Task objective :: Starting at the line that contains "Click the Upload button", transcribe every remaining line of the entries exactly, including the last one.

Working data ::

____________

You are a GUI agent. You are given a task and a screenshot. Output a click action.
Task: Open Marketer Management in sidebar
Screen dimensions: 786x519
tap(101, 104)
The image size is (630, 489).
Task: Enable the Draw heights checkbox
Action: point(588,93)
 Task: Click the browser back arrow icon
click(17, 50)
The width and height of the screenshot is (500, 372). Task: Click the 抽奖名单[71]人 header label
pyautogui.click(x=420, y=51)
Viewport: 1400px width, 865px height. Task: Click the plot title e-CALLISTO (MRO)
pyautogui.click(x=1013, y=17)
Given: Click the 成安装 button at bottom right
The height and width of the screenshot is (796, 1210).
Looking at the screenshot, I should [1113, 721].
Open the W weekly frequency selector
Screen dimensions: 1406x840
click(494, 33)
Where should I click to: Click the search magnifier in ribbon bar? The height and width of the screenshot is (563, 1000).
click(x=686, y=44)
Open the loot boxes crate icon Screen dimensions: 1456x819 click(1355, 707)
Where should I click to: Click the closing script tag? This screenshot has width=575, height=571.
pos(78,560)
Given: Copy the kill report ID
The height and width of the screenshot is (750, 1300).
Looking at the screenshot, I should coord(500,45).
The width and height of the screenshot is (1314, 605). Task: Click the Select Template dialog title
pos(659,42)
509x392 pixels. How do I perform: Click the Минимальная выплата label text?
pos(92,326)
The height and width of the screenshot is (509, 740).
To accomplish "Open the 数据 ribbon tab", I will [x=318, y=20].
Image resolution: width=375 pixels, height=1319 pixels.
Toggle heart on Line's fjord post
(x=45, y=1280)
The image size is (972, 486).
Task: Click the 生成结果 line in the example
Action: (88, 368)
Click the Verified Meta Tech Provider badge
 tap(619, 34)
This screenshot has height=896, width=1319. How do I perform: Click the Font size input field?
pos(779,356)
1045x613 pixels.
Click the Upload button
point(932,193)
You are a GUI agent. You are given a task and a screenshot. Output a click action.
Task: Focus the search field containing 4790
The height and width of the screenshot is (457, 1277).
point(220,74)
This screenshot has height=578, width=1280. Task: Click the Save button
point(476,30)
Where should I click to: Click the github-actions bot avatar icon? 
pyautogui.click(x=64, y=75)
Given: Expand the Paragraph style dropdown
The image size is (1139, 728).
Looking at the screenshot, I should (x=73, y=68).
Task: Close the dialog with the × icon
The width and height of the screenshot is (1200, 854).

____________

Your solution ::
Click the Upload button
point(932,193)
You are a GUI agent. You are given a task and a screenshot. Output a click action.
Task: Focus the search field containing 4790
The height and width of the screenshot is (457, 1277).
point(220,74)
This screenshot has height=578, width=1280. Task: Click the Save button
point(476,30)
Where should I click to: Click the github-actions bot avatar icon? 
pyautogui.click(x=64, y=75)
Given: Expand the Paragraph style dropdown
The image size is (1139, 728).
Looking at the screenshot, I should (x=73, y=68).
Task: Close the dialog with the × icon
The width and height of the screenshot is (1200, 854).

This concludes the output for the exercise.